**Provided data**
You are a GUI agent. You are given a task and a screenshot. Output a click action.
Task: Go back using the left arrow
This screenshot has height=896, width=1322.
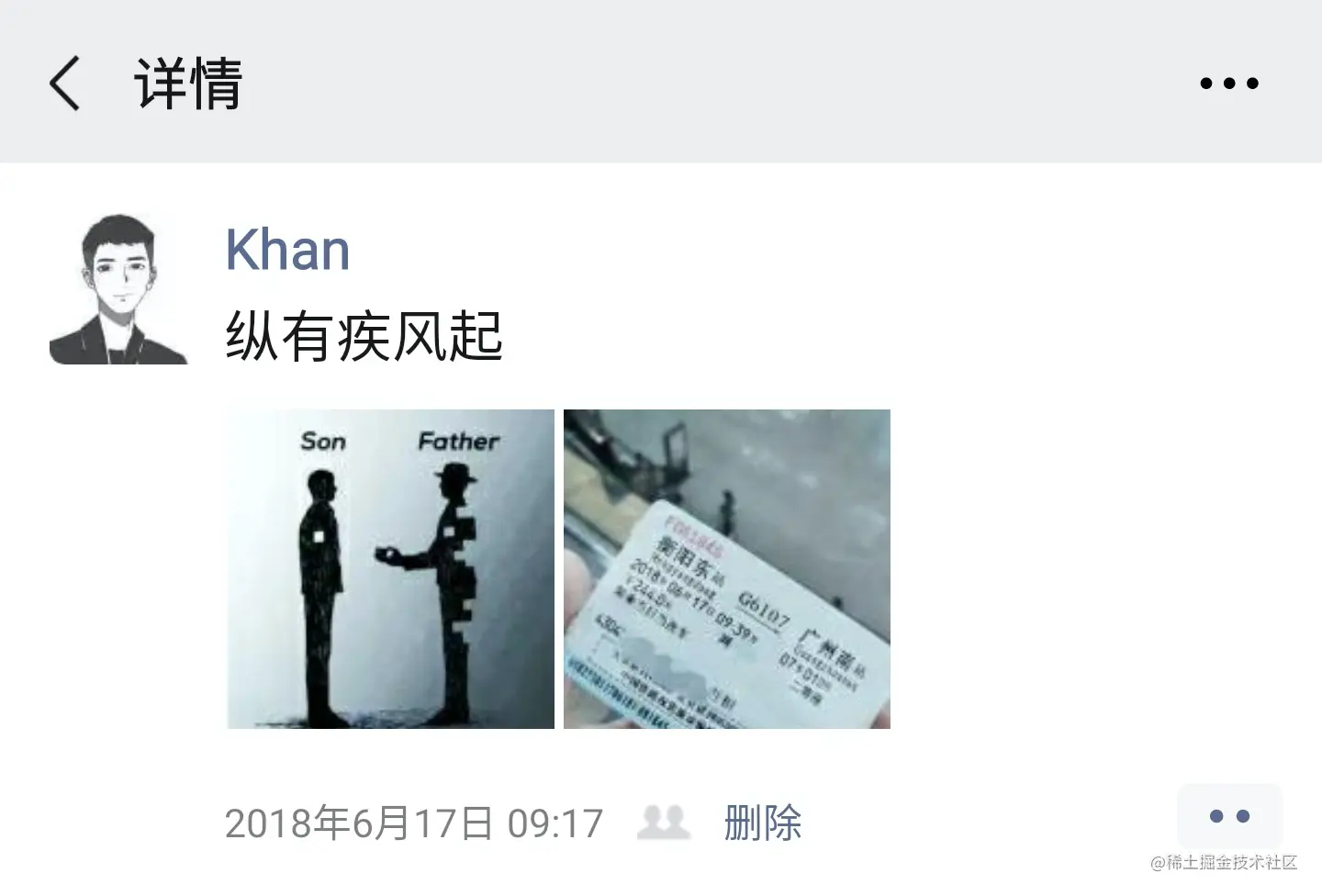point(64,83)
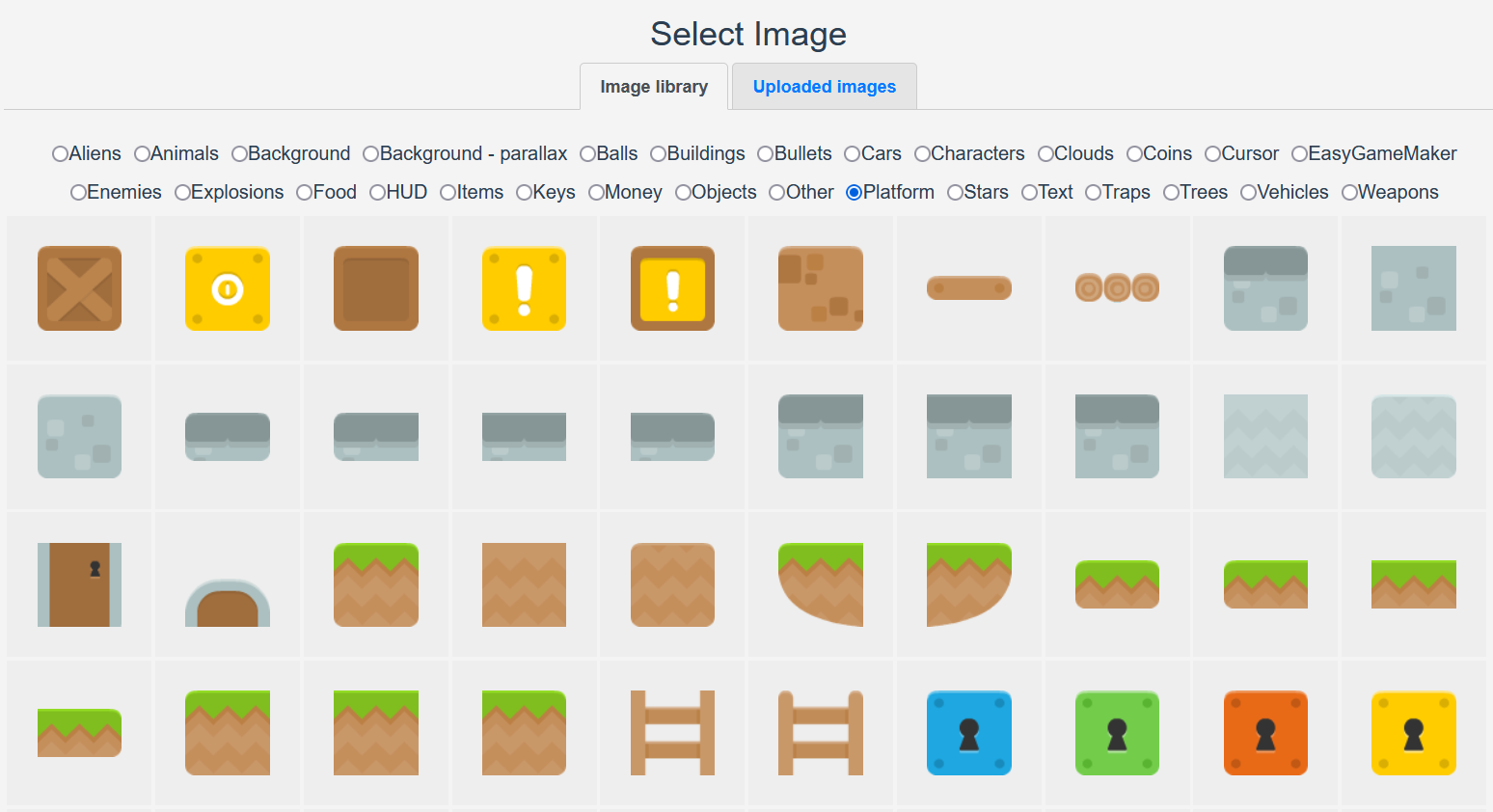Choose the Enemies category radio button

point(79,193)
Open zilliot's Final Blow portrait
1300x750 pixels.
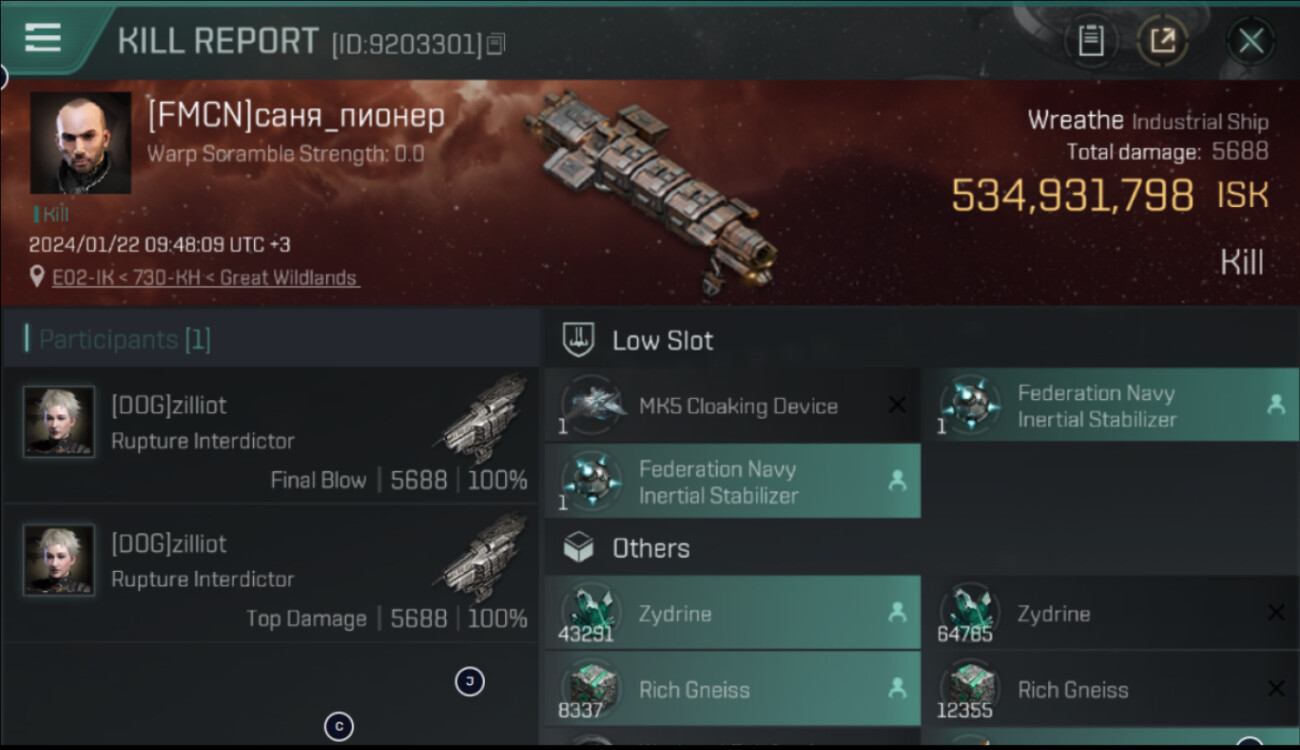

**Work task**
Without the pictures, extract every entry verbatim.

**Completed task**
You are a GUI agent. You are given a task and a screenshot. Output a click action.
Task: Go back using the left arrow
This screenshot has height=896, width=1322.
point(64,83)
Choose the Enemies category radio button

point(79,193)
Open zilliot's Final Blow portrait
1300x750 pixels.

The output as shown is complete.